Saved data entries
>>>
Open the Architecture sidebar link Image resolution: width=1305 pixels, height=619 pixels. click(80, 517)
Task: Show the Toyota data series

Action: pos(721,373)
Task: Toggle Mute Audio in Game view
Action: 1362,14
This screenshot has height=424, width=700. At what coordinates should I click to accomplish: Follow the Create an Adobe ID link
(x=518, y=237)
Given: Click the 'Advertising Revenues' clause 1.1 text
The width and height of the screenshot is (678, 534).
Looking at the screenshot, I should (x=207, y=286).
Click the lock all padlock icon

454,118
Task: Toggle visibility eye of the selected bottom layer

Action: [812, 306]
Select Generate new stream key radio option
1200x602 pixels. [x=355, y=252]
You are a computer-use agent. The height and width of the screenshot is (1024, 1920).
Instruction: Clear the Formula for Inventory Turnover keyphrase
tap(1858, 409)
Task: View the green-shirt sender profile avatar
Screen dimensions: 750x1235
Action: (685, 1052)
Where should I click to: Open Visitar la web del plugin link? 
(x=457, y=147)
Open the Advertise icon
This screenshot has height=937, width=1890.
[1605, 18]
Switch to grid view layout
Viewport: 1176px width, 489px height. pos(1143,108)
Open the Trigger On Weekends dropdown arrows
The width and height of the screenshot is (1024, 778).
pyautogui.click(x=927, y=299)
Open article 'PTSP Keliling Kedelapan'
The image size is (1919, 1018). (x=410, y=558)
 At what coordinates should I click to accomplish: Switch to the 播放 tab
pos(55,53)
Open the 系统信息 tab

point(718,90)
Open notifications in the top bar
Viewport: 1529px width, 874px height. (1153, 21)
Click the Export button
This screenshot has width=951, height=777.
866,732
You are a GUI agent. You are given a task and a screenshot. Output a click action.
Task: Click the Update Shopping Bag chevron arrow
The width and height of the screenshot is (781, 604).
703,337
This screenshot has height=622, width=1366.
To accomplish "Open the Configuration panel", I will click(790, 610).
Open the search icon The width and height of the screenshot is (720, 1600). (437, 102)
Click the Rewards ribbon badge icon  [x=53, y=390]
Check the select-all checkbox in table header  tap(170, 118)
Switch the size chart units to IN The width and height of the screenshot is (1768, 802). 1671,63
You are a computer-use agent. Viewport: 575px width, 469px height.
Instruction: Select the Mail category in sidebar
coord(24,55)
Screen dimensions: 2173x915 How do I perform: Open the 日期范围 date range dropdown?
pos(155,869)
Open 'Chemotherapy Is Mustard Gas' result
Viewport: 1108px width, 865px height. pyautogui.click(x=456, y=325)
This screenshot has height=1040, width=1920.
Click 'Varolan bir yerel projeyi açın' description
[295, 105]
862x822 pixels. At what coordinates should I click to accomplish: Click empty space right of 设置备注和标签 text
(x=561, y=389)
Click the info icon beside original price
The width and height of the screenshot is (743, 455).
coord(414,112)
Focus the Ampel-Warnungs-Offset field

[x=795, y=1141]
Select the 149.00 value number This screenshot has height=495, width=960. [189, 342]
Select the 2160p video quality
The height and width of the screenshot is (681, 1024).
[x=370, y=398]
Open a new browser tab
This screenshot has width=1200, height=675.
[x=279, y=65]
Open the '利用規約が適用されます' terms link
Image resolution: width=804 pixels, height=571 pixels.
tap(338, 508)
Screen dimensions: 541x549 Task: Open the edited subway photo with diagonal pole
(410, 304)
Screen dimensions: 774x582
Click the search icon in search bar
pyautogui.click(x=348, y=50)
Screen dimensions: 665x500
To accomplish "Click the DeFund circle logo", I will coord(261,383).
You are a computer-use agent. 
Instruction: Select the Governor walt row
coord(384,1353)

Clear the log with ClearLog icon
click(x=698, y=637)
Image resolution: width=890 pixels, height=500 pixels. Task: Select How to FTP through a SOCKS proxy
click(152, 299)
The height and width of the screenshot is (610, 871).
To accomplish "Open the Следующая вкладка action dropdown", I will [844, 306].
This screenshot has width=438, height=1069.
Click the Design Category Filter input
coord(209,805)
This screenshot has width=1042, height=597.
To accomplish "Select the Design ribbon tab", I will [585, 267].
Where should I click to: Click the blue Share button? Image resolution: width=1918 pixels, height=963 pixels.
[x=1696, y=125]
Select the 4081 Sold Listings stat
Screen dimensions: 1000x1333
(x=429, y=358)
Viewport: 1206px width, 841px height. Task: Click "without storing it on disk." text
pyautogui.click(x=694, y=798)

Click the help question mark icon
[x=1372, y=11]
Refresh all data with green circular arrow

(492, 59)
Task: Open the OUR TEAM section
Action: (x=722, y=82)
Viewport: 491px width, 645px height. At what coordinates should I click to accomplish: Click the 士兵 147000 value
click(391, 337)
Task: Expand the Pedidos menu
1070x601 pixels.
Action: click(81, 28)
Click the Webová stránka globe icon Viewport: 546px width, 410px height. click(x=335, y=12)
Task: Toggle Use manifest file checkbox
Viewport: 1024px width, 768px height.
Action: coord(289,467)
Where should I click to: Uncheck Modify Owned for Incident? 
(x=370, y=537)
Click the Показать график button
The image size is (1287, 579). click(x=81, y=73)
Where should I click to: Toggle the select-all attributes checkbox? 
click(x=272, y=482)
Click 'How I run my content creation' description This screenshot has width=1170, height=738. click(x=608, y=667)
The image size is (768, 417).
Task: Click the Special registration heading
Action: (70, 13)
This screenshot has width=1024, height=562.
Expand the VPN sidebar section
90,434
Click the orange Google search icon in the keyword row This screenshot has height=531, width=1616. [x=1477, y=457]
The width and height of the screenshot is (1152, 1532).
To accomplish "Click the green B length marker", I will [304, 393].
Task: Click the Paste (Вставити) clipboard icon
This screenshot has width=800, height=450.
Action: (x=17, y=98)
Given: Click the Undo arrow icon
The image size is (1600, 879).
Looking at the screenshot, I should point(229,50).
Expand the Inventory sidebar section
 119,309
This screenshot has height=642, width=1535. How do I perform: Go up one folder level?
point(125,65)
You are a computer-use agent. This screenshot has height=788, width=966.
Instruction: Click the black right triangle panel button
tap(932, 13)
<<<
Exactly as shown above, return all of the entries.

— Result of the exercise —
Open the Architecture sidebar link Image resolution: width=1305 pixels, height=619 pixels. click(80, 517)
Task: Show the Toyota data series

Action: pos(721,373)
Task: Toggle Mute Audio in Game view
Action: 1362,14
This screenshot has height=424, width=700. At what coordinates should I click to accomplish: Follow the Create an Adobe ID link
(x=518, y=237)
Given: Click the 'Advertising Revenues' clause 1.1 text
The width and height of the screenshot is (678, 534).
Looking at the screenshot, I should (x=207, y=286).
Click the lock all padlock icon

454,118
Task: Toggle visibility eye of the selected bottom layer

Action: [812, 306]
Select Generate new stream key radio option
1200x602 pixels. [x=355, y=252]
You are a computer-use agent. The height and width of the screenshot is (1024, 1920).
Instruction: Clear the Formula for Inventory Turnover keyphrase
tap(1858, 409)
Task: View the green-shirt sender profile avatar
Screen dimensions: 750x1235
Action: (685, 1052)
Where should I click to: Open Visitar la web del plugin link? 
(x=457, y=147)
Open the Advertise icon
This screenshot has height=937, width=1890.
[1605, 18]
Switch to grid view layout
Viewport: 1176px width, 489px height. pos(1143,108)
Open the Trigger On Weekends dropdown arrows
The width and height of the screenshot is (1024, 778).
pyautogui.click(x=927, y=299)
Open article 'PTSP Keliling Kedelapan'
The image size is (1919, 1018). (x=410, y=558)
 At what coordinates should I click to accomplish: Switch to the 播放 tab
pos(55,53)
Open the 系统信息 tab

point(718,90)
Open notifications in the top bar
Viewport: 1529px width, 874px height. (1153, 21)
Click the Export button
This screenshot has width=951, height=777.
866,732
You are a GUI agent. You are given a task and a screenshot. Output a click action.
Task: Click the Update Shopping Bag chevron arrow
The width and height of the screenshot is (781, 604).
703,337
This screenshot has height=622, width=1366.
To accomplish "Open the Configuration panel", I will click(790, 610).
Open the search icon The width and height of the screenshot is (720, 1600). (437, 102)
Click the Rewards ribbon badge icon  [x=53, y=390]
Check the select-all checkbox in table header  tap(170, 118)
Switch the size chart units to IN The width and height of the screenshot is (1768, 802). 1671,63
You are a computer-use agent. Viewport: 575px width, 469px height.
Instruction: Select the Mail category in sidebar
coord(24,55)
Screen dimensions: 2173x915 How do I perform: Open the 日期范围 date range dropdown?
pos(155,869)
Open 'Chemotherapy Is Mustard Gas' result
Viewport: 1108px width, 865px height. pyautogui.click(x=456, y=325)
This screenshot has height=1040, width=1920.
Click 'Varolan bir yerel projeyi açın' description
[295, 105]
862x822 pixels. At what coordinates should I click to accomplish: Click empty space right of 设置备注和标签 text
(x=561, y=389)
Click the info icon beside original price
The width and height of the screenshot is (743, 455).
coord(414,112)
Focus the Ampel-Warnungs-Offset field

[x=795, y=1141]
Select the 149.00 value number This screenshot has height=495, width=960. [189, 342]
Select the 2160p video quality
The height and width of the screenshot is (681, 1024).
[x=370, y=398]
Open a new browser tab
This screenshot has width=1200, height=675.
[x=279, y=65]
Open the '利用規約が適用されます' terms link
Image resolution: width=804 pixels, height=571 pixels.
tap(338, 508)
Screen dimensions: 541x549 Task: Open the edited subway photo with diagonal pole
(410, 304)
Screen dimensions: 774x582
Click the search icon in search bar
pyautogui.click(x=348, y=50)
Screen dimensions: 665x500
To accomplish "Click the DeFund circle logo", I will coord(261,383).
You are a computer-use agent. 
Instruction: Select the Governor walt row
coord(384,1353)

Clear the log with ClearLog icon
click(x=698, y=637)
Image resolution: width=890 pixels, height=500 pixels. Task: Select How to FTP through a SOCKS proxy
click(152, 299)
The height and width of the screenshot is (610, 871).
To accomplish "Open the Следующая вкладка action dropdown", I will [844, 306].
This screenshot has width=438, height=1069.
Click the Design Category Filter input
coord(209,805)
This screenshot has width=1042, height=597.
To accomplish "Select the Design ribbon tab", I will [585, 267].
Where should I click to: Click the blue Share button? Image resolution: width=1918 pixels, height=963 pixels.
[x=1696, y=125]
Select the 4081 Sold Listings stat
Screen dimensions: 1000x1333
(x=429, y=358)
Viewport: 1206px width, 841px height. Task: Click "without storing it on disk." text
pyautogui.click(x=694, y=798)

Click the help question mark icon
[x=1372, y=11]
Refresh all data with green circular arrow

(492, 59)
Task: Open the OUR TEAM section
Action: (x=722, y=82)
Viewport: 491px width, 645px height. At what coordinates should I click to accomplish: Click the 士兵 147000 value
click(391, 337)
Task: Expand the Pedidos menu
1070x601 pixels.
Action: click(81, 28)
Click the Webová stránka globe icon Viewport: 546px width, 410px height. click(x=335, y=12)
Task: Toggle Use manifest file checkbox
Viewport: 1024px width, 768px height.
Action: coord(289,467)
Where should I click to: Uncheck Modify Owned for Incident? 
(x=370, y=537)
Click the Показать график button
The image size is (1287, 579). click(x=81, y=73)
Where should I click to: Toggle the select-all attributes checkbox? 
click(x=272, y=482)
Click 'How I run my content creation' description This screenshot has width=1170, height=738. click(x=608, y=667)
The image size is (768, 417).
Task: Click the Special registration heading
Action: (70, 13)
This screenshot has width=1024, height=562.
Expand the VPN sidebar section
90,434
Click the orange Google search icon in the keyword row This screenshot has height=531, width=1616. [x=1477, y=457]
The width and height of the screenshot is (1152, 1532).
To accomplish "Click the green B length marker", I will [304, 393].
Task: Click the Paste (Вставити) clipboard icon
This screenshot has width=800, height=450.
Action: (x=17, y=98)
Given: Click the Undo arrow icon
The image size is (1600, 879).
Looking at the screenshot, I should point(229,50).
Expand the Inventory sidebar section
 119,309
This screenshot has height=642, width=1535. How do I perform: Go up one folder level?
point(125,65)
You are a computer-use agent. This screenshot has height=788, width=966.
Instruction: Click the black right triangle panel button
tap(932, 13)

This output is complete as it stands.